Recorded information:
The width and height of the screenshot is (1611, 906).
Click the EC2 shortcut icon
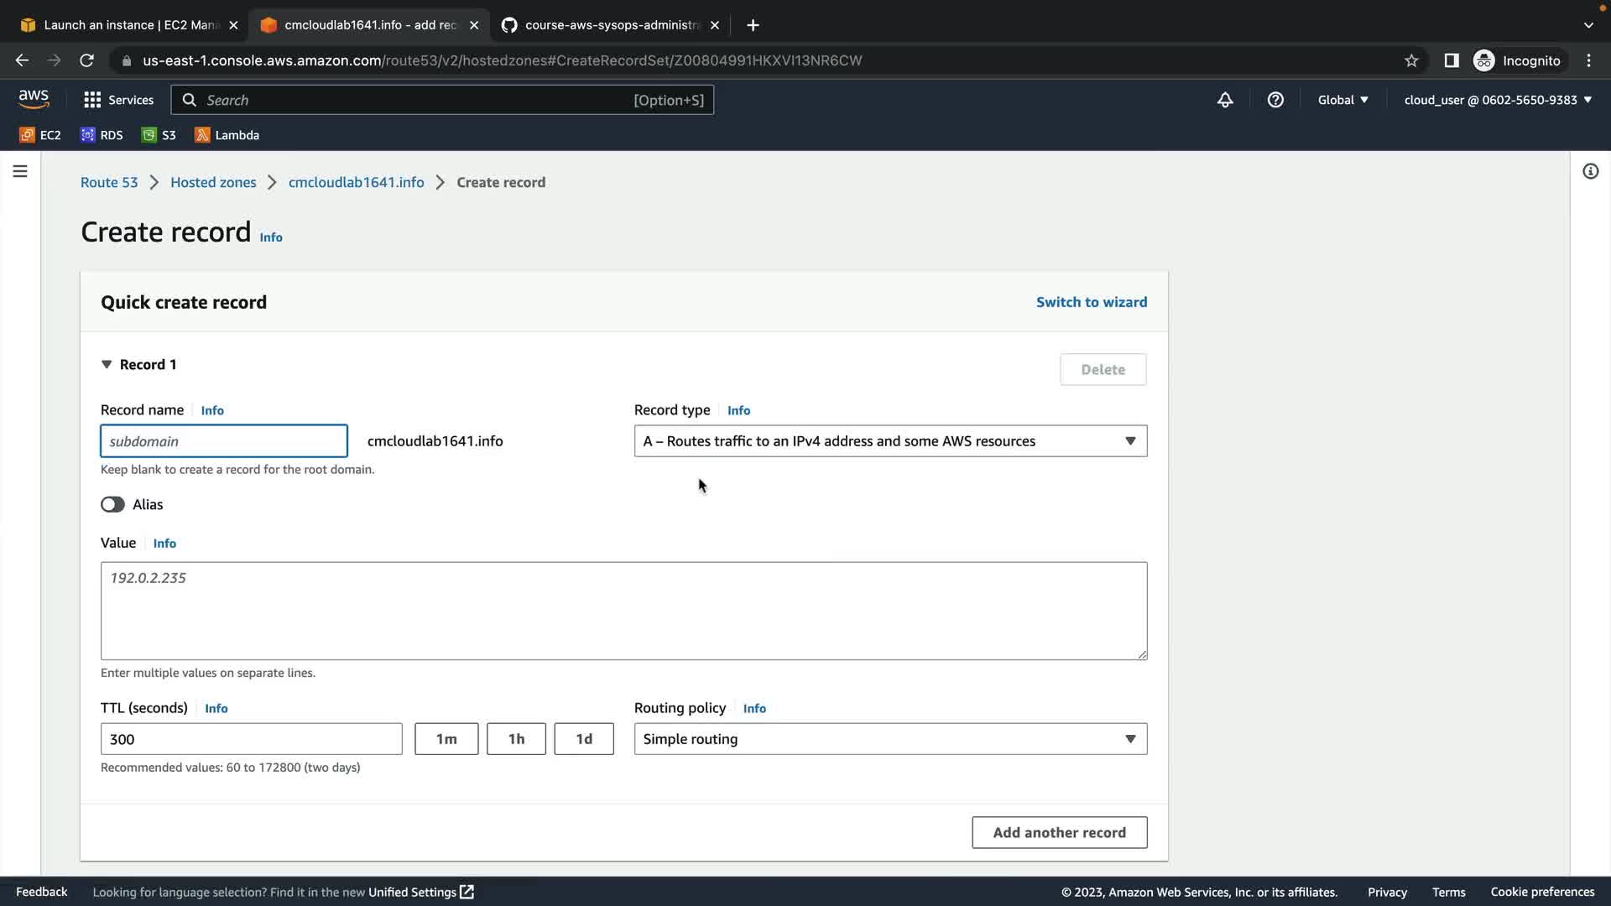tap(28, 135)
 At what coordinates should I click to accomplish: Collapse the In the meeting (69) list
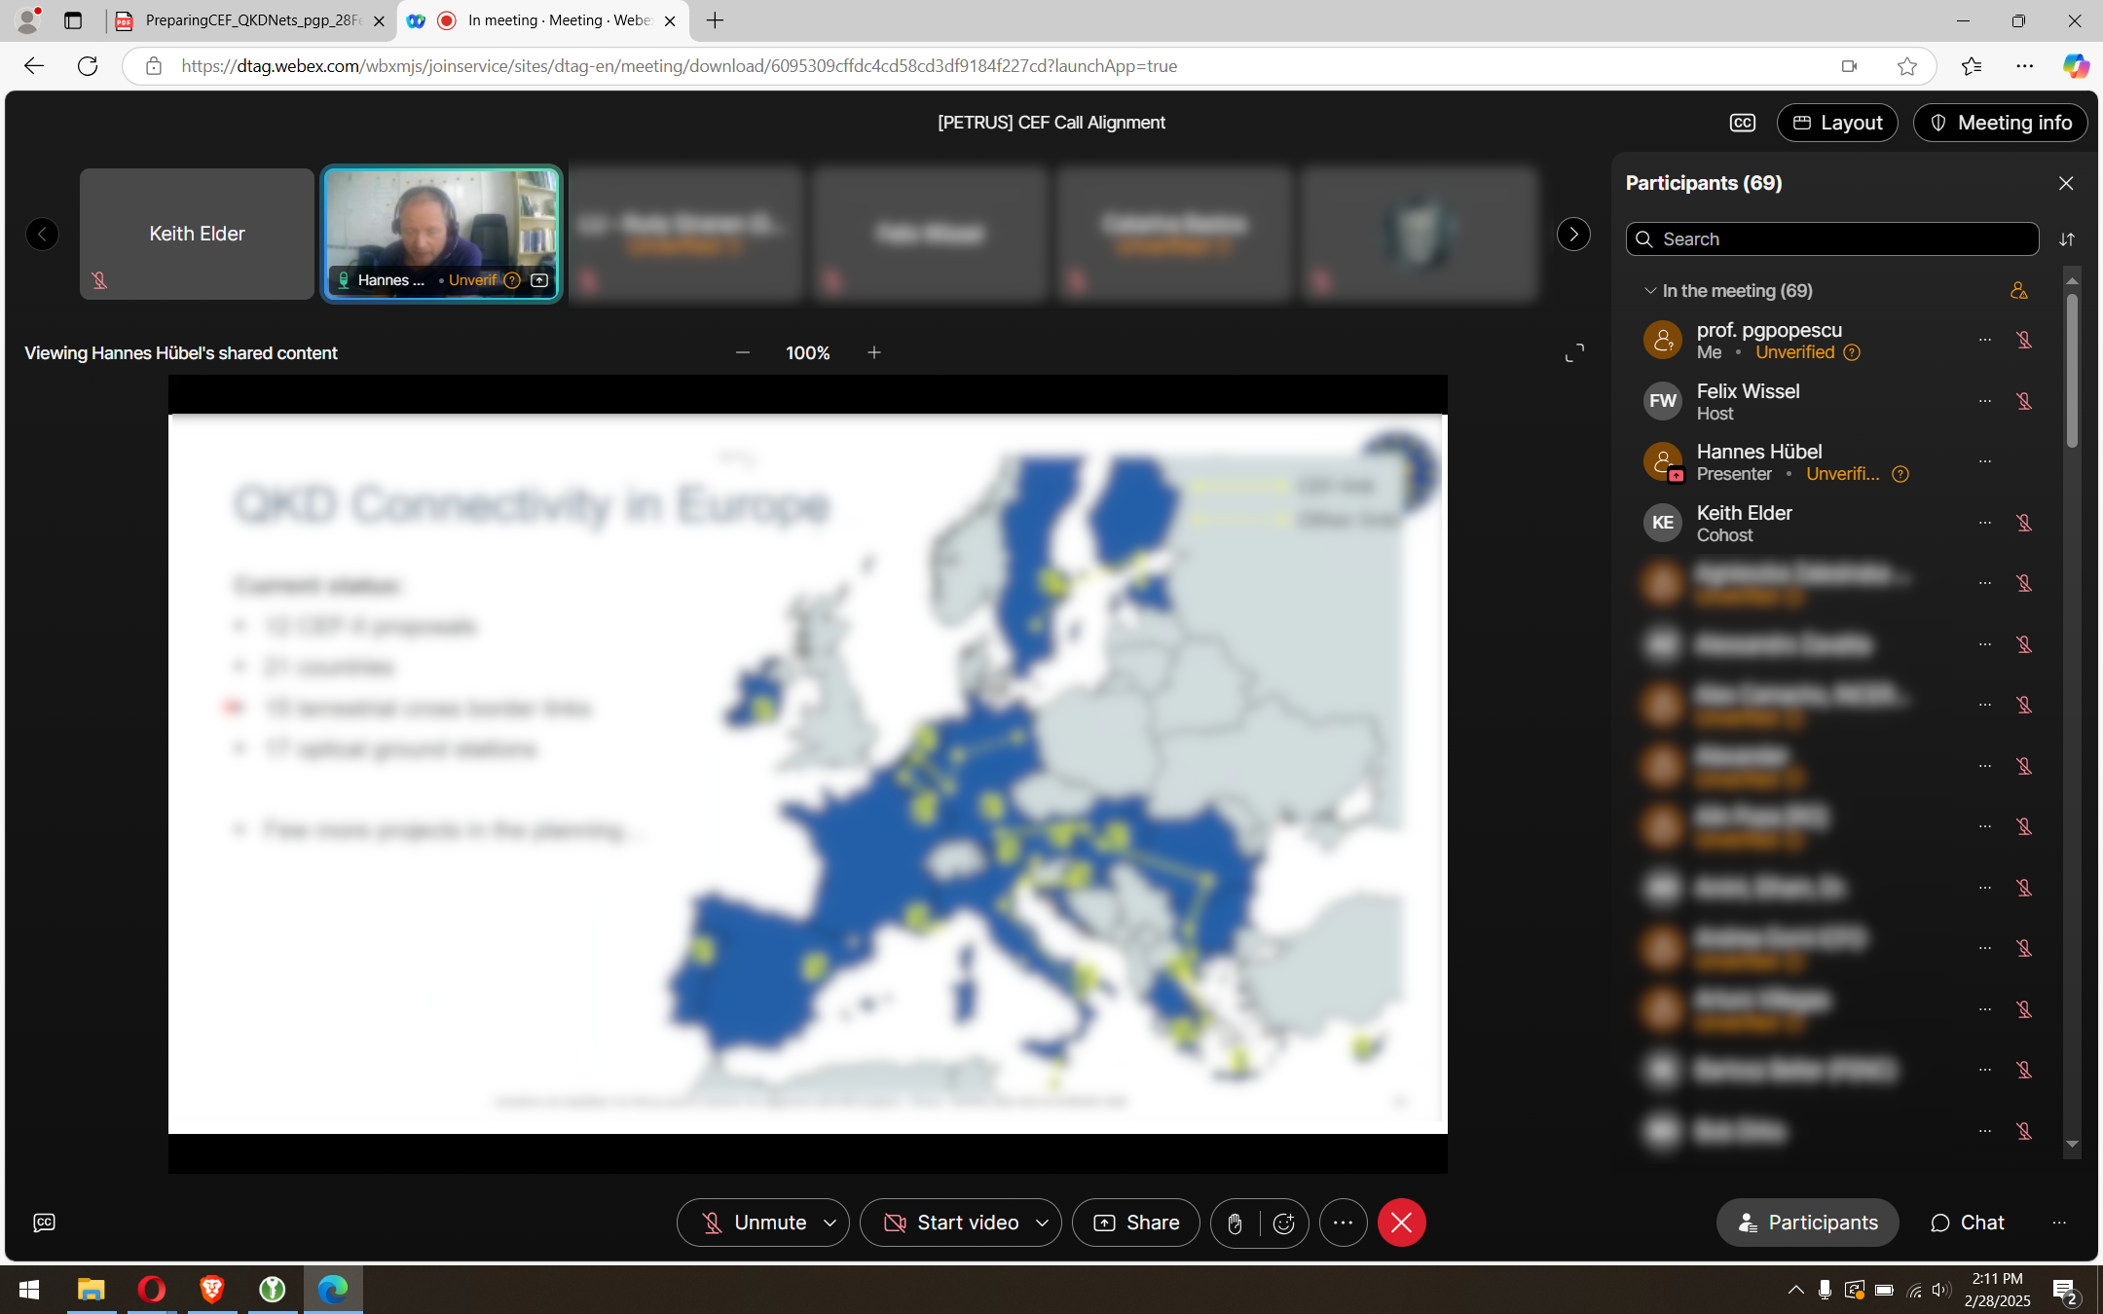tap(1650, 291)
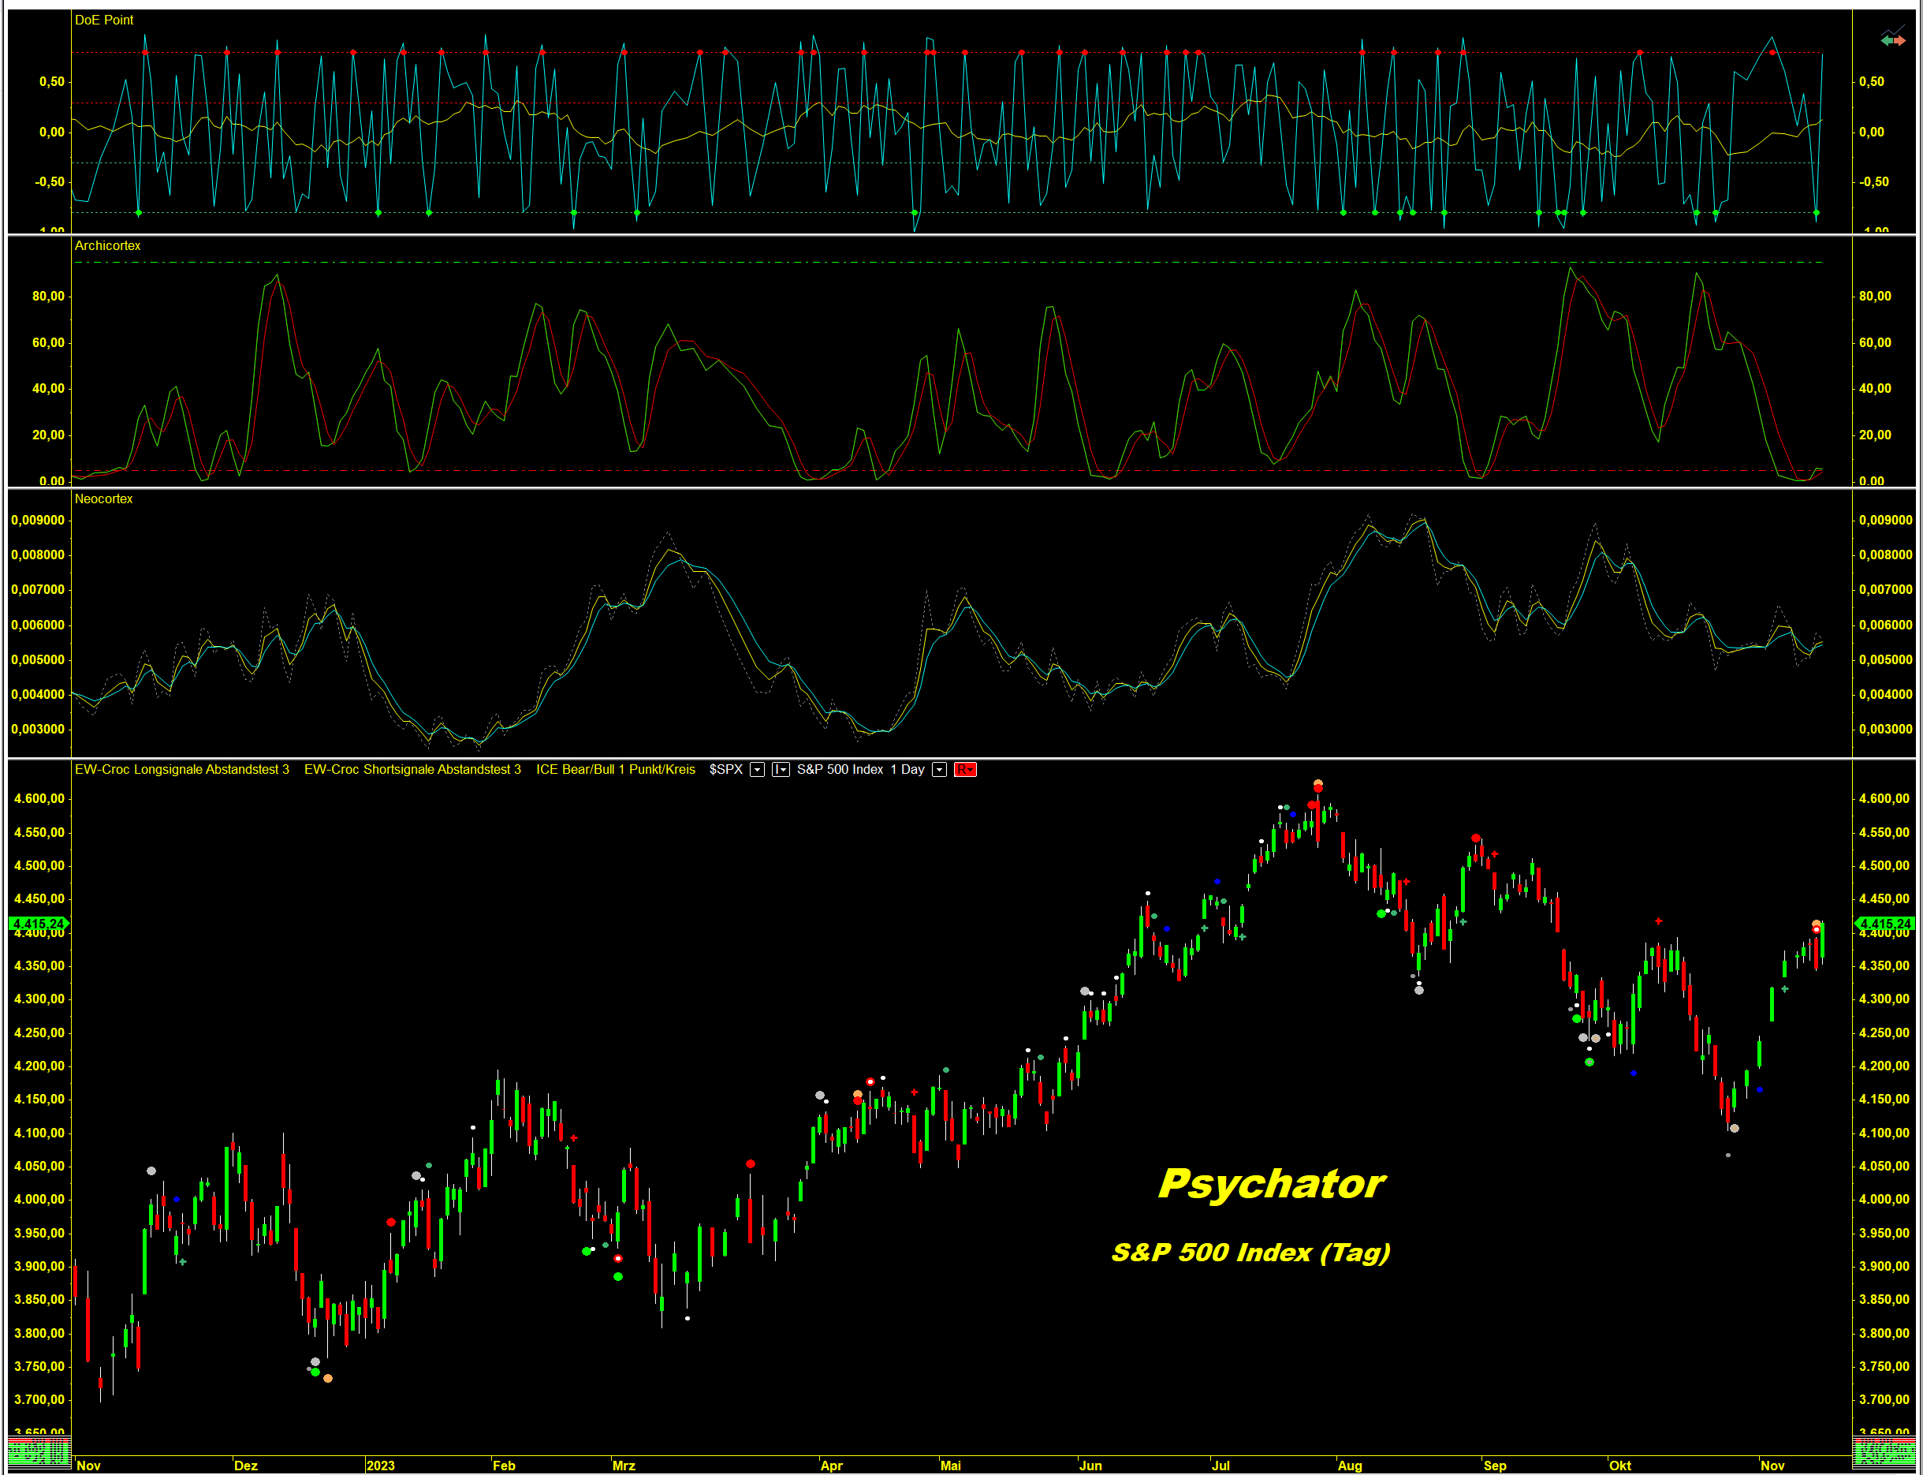Screen dimensions: 1923x1475
Task: Click the striped volume box at bottom-right corner
Action: (1884, 1453)
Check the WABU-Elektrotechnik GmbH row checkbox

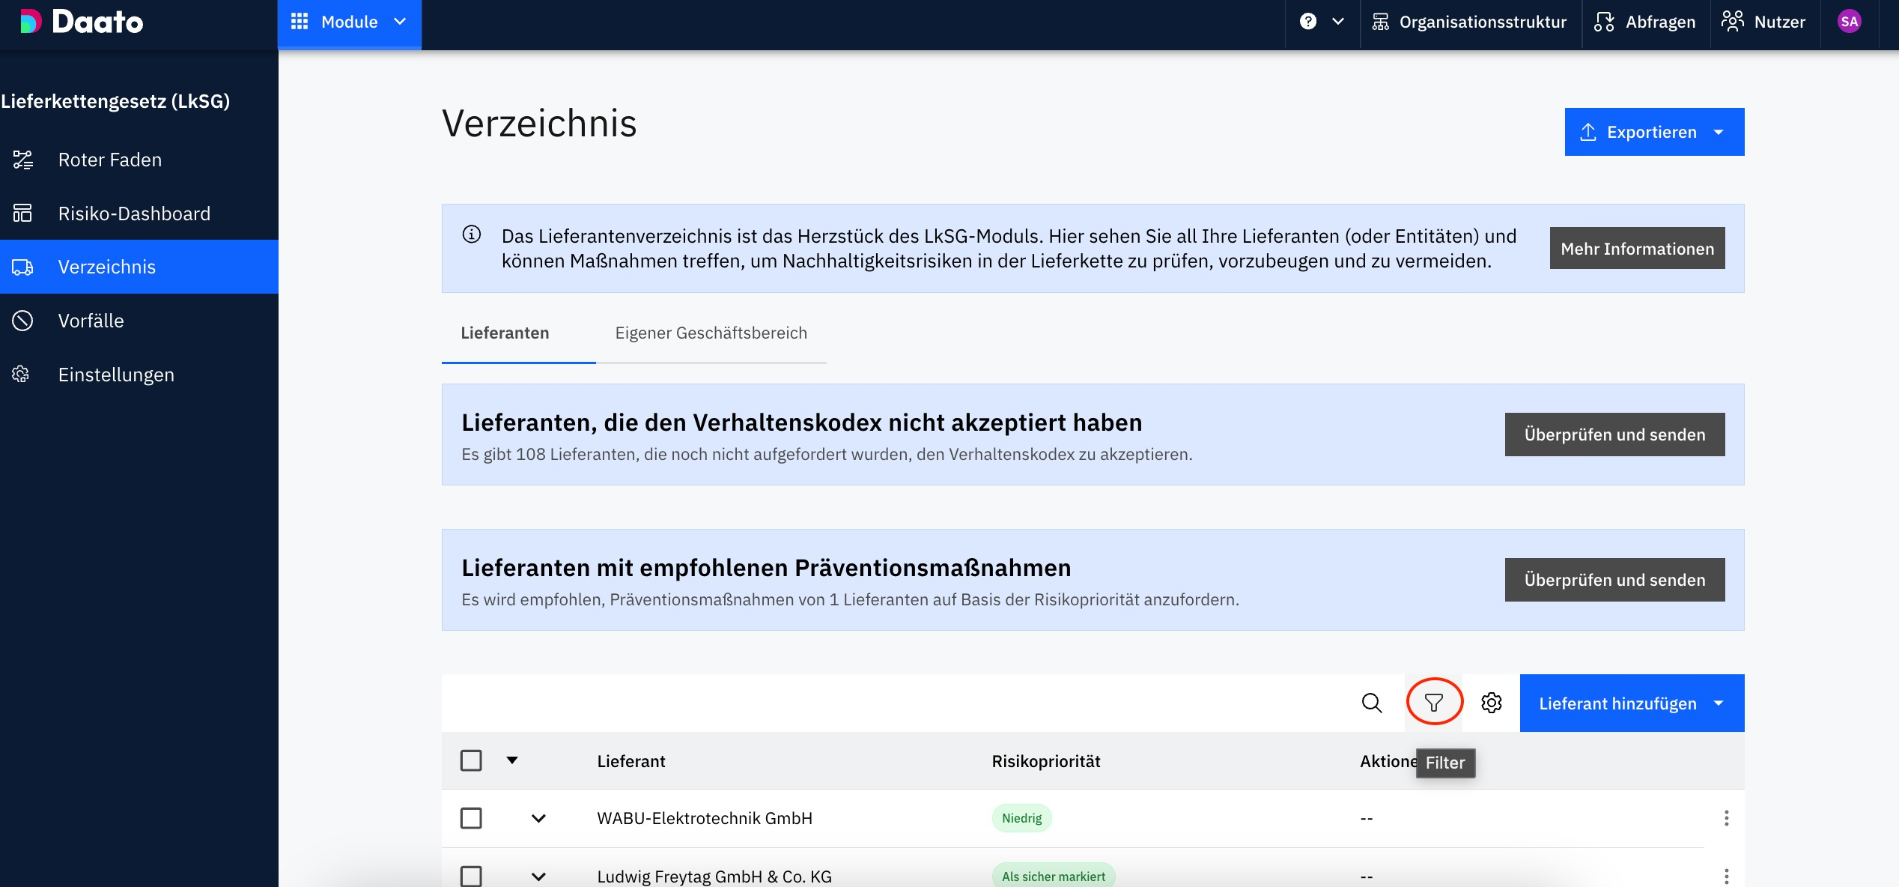pyautogui.click(x=471, y=818)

Assignment: Repeat word for word the lines starting at the one with "Click the EC2 shortcut icon" and ending at the final line of the records above, both included; no pictures.

Result of the exercise:
Click the EC2 shortcut icon
tap(28, 135)
 At what coordinates should I click to accomplish: Collapse the In the meeting (69) list
tap(1650, 291)
Screen dimensions: 1923x1475
Task: Click the striped volume box at bottom-right corner
Action: (1884, 1453)
Check the WABU-Elektrotechnik GmbH row checkbox

pyautogui.click(x=471, y=818)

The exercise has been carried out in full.